• [Отрывок из документа]:

○ ○ ○ ○ ○

Помню, Южин и Черневский безуспешно доказывали ему, что, выступая чаще в эпизодических ролях, чем в главных, он отнюдь не теряет завоеванных им позиций большого мастера. Они были, конечно, правы. Горев — это прежде всего блестящие сценические находки, яркие детали, эпизоды. И таких ярких моментов в его творчестве было немало.
От многих завзятых московских театралов я слышала, что они едут порой в Малый театр ради того только, чтобы посмотреть на какой-нибудь новый «горевский штришок», хотя бы на знаменитую паузу в пьесе «Порыв», о которой говорила вся театральная Москва. Но иногда вдохновение покидало Горева, «штришок» не удавался, и любители сценических эффектов уезжали из театра несолоно хлебавши.
В «Дворянском гнезде» Горев свое природное обаяние, изящество и красоту мастерски использовал, чтобы раскрыть бессодержательность и светскую пустоту Паншина.
Ольга Осиповна Садовская занимает в моих воспоминаниях о Малом театре особое место. Образы, созданные этой артисткой, и теперь, через полстолетия, служат для меня практическим руководством в сценической работе.

○ ○ ○ ○ ○

• [Перечень записей]:
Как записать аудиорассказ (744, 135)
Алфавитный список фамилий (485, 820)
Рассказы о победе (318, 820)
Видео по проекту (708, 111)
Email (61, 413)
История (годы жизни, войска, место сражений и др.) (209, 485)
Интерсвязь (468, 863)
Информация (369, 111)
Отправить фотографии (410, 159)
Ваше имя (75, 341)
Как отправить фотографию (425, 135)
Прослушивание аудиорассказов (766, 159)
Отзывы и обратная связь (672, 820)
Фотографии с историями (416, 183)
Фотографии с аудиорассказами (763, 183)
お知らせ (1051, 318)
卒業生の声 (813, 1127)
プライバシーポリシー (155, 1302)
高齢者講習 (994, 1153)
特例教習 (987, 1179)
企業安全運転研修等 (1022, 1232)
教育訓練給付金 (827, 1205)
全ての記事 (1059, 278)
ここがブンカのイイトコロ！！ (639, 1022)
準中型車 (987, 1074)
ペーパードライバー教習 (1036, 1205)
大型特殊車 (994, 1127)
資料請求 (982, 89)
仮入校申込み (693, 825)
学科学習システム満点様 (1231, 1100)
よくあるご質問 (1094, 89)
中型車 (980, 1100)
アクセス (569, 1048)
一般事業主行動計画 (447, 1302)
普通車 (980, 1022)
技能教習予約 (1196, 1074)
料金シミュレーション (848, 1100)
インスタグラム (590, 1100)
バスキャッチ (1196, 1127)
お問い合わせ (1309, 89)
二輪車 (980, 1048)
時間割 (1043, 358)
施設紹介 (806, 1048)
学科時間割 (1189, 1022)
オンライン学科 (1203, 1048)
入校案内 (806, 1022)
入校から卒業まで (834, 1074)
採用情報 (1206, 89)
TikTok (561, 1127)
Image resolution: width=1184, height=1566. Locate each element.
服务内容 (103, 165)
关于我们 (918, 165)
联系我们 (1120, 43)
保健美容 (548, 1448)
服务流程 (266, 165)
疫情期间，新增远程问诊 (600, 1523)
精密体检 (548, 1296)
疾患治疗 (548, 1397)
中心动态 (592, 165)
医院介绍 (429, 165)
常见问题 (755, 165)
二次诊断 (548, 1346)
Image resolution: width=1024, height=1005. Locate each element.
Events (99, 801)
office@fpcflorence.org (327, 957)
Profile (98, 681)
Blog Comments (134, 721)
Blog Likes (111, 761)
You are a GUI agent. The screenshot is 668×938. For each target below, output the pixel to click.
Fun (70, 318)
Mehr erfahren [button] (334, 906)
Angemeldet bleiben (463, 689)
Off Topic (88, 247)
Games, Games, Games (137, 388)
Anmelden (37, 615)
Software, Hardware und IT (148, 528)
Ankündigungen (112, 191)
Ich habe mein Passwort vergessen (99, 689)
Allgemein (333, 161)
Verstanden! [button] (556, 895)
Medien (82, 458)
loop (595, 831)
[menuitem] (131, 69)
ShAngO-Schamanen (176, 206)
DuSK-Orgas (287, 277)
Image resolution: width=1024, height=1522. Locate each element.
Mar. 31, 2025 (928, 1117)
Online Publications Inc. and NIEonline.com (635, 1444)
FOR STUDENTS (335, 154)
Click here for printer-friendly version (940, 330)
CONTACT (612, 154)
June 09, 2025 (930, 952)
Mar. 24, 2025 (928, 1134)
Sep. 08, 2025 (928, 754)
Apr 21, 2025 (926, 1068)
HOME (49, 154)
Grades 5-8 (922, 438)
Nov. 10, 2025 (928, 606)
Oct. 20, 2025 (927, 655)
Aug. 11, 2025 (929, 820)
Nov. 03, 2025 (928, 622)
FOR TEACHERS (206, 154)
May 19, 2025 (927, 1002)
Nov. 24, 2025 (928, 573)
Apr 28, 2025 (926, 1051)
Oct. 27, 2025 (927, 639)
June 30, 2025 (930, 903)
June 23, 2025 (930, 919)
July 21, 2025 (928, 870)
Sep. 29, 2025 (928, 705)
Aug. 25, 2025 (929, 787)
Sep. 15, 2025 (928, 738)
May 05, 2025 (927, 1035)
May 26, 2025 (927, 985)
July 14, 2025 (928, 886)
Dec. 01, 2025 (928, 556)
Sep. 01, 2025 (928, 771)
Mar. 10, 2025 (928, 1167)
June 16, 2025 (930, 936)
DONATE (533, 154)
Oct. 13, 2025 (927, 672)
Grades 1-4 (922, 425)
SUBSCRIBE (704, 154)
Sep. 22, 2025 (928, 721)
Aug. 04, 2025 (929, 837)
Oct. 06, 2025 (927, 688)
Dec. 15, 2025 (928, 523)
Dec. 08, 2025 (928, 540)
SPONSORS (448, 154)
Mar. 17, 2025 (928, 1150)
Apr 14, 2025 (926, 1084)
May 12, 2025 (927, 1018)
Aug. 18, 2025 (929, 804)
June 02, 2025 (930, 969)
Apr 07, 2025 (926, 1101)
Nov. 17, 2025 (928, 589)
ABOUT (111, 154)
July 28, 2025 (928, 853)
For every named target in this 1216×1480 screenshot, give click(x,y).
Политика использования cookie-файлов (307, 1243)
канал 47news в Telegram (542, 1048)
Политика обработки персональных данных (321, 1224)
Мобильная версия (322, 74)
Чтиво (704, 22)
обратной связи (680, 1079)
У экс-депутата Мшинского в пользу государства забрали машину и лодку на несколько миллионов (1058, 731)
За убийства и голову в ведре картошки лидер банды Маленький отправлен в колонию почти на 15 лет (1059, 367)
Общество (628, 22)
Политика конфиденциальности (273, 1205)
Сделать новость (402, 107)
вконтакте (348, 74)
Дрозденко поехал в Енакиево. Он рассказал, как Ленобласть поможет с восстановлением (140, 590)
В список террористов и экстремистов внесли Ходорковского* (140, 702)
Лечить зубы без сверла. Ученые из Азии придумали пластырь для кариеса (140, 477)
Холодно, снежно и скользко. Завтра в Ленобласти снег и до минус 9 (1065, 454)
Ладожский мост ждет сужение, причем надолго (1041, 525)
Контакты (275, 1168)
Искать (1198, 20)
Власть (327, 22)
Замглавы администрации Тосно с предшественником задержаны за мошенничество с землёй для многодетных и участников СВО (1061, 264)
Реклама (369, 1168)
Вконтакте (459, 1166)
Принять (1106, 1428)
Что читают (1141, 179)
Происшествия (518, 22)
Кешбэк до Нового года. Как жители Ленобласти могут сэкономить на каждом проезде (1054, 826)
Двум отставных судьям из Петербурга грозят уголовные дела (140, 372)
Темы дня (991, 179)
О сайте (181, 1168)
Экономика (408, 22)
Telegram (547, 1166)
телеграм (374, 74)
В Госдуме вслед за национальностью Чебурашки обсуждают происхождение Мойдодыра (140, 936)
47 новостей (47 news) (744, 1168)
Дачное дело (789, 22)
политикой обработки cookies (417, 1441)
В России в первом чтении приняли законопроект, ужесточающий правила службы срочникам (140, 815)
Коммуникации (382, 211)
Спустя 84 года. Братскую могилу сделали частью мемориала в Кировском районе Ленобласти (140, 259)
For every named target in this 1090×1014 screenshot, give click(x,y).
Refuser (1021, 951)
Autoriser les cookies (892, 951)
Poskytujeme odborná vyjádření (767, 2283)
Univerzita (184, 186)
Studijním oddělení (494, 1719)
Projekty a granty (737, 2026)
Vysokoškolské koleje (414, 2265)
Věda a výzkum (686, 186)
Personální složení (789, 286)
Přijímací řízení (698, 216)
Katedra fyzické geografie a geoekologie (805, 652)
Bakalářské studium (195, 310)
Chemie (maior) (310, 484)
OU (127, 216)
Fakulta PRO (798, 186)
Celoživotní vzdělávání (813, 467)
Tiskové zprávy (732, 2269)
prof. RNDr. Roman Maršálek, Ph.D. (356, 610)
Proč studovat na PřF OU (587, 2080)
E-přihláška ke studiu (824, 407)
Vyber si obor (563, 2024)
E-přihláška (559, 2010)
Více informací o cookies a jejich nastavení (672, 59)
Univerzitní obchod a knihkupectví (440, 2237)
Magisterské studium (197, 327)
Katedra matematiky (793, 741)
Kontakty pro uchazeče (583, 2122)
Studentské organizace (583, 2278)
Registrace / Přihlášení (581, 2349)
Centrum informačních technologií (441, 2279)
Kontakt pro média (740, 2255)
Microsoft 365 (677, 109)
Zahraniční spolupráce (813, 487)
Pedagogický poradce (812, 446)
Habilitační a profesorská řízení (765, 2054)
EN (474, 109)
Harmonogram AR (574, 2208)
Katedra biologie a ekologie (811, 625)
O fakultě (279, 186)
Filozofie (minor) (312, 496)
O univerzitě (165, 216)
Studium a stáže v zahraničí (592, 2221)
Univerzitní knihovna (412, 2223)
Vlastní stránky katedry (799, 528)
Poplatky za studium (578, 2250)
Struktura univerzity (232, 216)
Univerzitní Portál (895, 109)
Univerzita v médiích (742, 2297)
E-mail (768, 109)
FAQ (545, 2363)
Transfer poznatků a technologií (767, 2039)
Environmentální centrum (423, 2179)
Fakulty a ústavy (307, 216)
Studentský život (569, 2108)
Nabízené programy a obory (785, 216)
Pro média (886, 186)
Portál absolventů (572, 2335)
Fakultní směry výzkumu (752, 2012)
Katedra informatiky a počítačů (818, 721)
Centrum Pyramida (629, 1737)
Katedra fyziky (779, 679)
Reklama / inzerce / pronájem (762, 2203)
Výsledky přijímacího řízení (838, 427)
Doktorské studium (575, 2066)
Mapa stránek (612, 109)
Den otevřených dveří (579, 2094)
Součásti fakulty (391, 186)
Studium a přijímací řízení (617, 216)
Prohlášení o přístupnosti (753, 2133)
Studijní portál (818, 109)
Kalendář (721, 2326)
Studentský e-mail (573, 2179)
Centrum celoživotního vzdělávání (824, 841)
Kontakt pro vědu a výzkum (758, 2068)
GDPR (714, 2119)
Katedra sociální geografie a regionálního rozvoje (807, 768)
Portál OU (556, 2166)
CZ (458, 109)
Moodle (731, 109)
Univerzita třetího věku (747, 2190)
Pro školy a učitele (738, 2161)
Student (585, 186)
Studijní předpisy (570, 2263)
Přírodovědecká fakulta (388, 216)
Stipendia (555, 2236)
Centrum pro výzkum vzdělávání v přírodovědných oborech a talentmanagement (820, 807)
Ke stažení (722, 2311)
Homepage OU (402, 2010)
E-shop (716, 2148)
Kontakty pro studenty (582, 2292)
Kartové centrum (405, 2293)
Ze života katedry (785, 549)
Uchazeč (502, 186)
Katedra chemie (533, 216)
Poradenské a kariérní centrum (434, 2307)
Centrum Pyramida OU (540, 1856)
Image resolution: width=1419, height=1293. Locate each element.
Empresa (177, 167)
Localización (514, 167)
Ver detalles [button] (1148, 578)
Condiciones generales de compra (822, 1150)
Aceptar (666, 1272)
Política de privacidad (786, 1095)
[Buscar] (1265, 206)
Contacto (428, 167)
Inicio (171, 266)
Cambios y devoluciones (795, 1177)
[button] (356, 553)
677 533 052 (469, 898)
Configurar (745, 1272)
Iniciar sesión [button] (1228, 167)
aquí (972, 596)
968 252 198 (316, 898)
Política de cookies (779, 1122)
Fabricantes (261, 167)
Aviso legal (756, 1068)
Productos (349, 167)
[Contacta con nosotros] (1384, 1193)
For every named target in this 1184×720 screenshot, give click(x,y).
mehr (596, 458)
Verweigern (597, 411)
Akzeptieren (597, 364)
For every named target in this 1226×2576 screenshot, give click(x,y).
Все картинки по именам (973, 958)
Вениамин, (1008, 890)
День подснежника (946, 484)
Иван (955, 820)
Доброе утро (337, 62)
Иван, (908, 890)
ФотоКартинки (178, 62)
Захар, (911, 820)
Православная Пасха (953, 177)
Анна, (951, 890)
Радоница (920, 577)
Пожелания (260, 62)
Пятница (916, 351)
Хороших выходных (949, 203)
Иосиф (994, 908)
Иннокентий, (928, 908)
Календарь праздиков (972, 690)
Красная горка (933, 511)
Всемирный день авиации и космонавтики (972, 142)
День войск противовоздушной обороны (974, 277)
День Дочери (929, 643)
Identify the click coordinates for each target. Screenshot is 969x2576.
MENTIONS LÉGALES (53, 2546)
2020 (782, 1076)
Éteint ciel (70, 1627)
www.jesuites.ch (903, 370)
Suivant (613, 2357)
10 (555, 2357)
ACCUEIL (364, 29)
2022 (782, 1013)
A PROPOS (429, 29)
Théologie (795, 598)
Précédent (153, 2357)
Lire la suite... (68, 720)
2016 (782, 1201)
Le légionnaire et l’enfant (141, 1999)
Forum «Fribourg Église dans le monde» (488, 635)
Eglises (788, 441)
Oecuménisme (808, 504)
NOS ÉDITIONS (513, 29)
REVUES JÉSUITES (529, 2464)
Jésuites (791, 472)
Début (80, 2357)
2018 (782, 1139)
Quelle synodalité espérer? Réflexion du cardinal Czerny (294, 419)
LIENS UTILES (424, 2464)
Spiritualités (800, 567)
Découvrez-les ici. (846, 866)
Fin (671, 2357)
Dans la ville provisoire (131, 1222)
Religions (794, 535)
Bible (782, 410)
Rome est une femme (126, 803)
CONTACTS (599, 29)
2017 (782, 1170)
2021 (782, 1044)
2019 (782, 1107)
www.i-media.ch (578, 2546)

○ ○ ○ ○ ○

• [Условие задания]:
Ответьте, пожалуйста, по отрывку на три вопроса:
(а) Ради чего, по словам московских театралов, они порой ехали в Малый театр?
(б) Что Горев раскрыл в образе Паншина в «Дворянском гнезде»?
(в) Чем образы Садовской служат автору отрывка?
Записи — отдельный материал, к отрывку они не относятся.

• [Ответ на задание]:
(а) Чтобы посмотреть на какой-нибудь новый «горевский штришок».
(б) Бессодержательность и светскую пустоту Паншина.
(в) Практическим руководством в сценической работе.